Records excerpted from a collection:
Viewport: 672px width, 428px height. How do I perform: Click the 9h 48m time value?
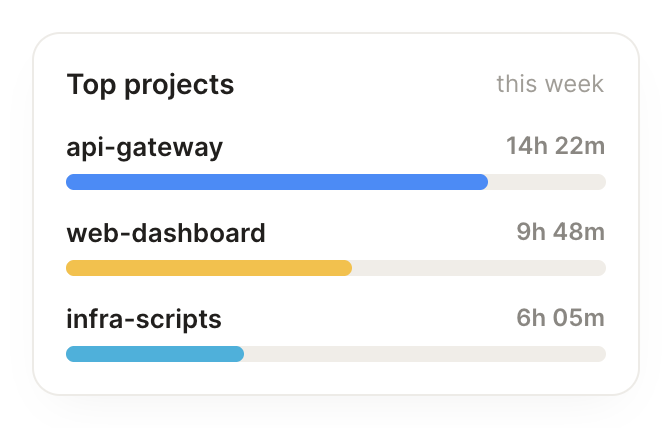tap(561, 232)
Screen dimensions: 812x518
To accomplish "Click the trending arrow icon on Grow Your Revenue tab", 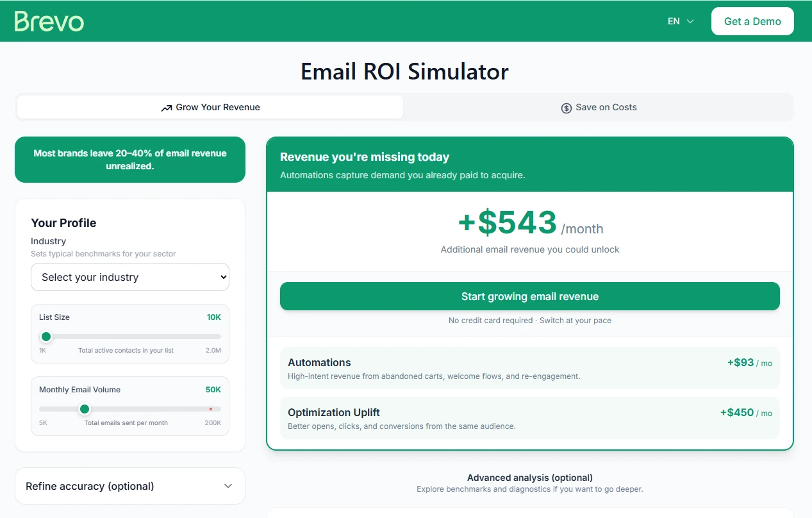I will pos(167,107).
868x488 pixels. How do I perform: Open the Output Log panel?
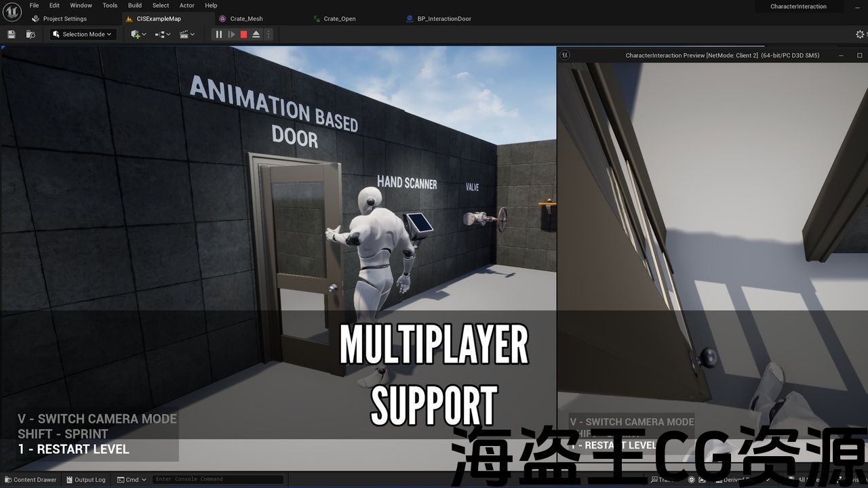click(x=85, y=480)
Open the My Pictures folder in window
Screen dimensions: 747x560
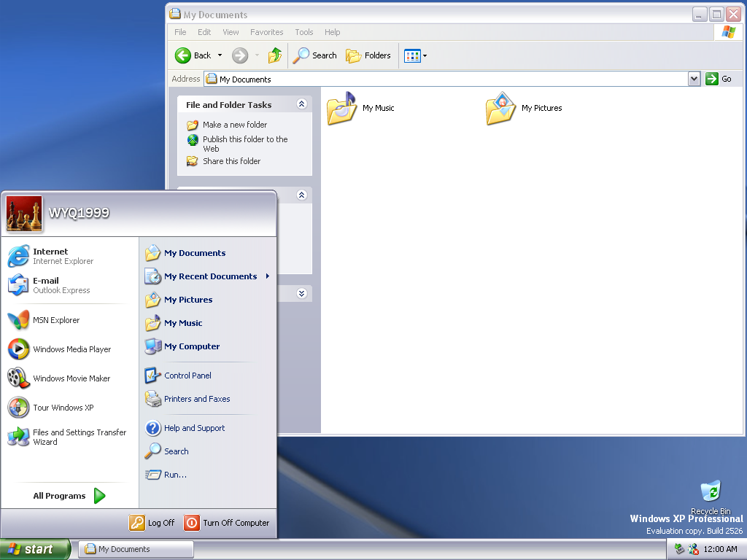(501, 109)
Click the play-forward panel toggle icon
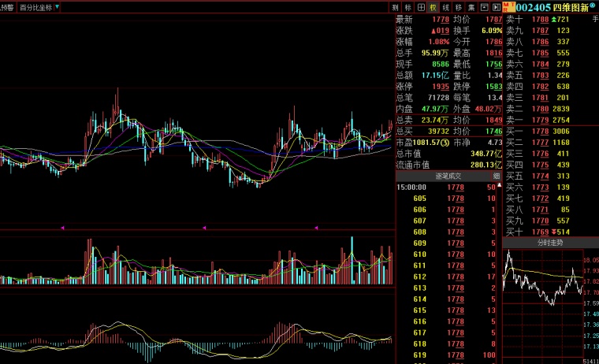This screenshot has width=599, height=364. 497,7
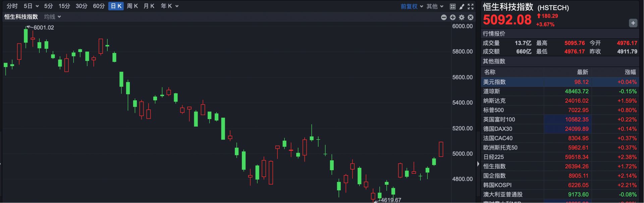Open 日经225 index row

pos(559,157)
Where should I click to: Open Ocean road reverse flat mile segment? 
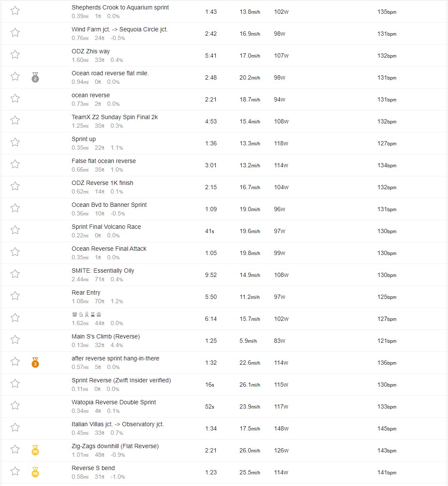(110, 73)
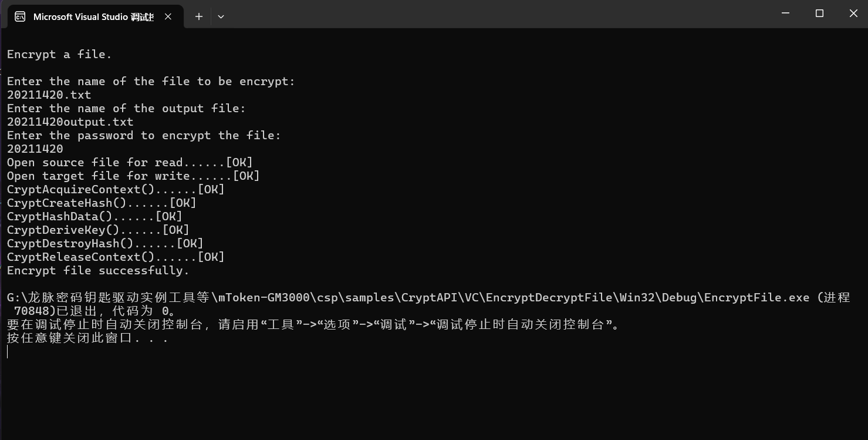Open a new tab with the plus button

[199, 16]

Work task: All lines after and including the one with "868x488 pixels. How", through the end of the entries above, should be output exactly and by themselves. The pictures are to be left out.

Answer to this task:
868x488 pixels. How do I perform: Open the Output Log panel?
click(x=85, y=480)
Open the My Pictures folder in window
Screen dimensions: 747x560
(501, 109)
Click the play-forward panel toggle icon
This screenshot has width=599, height=364. 497,7
Open 日经225 index row

pos(559,157)
Where should I click to: Open Ocean road reverse flat mile segment? 
(110, 73)
Open a new tab with the plus button

[199, 16]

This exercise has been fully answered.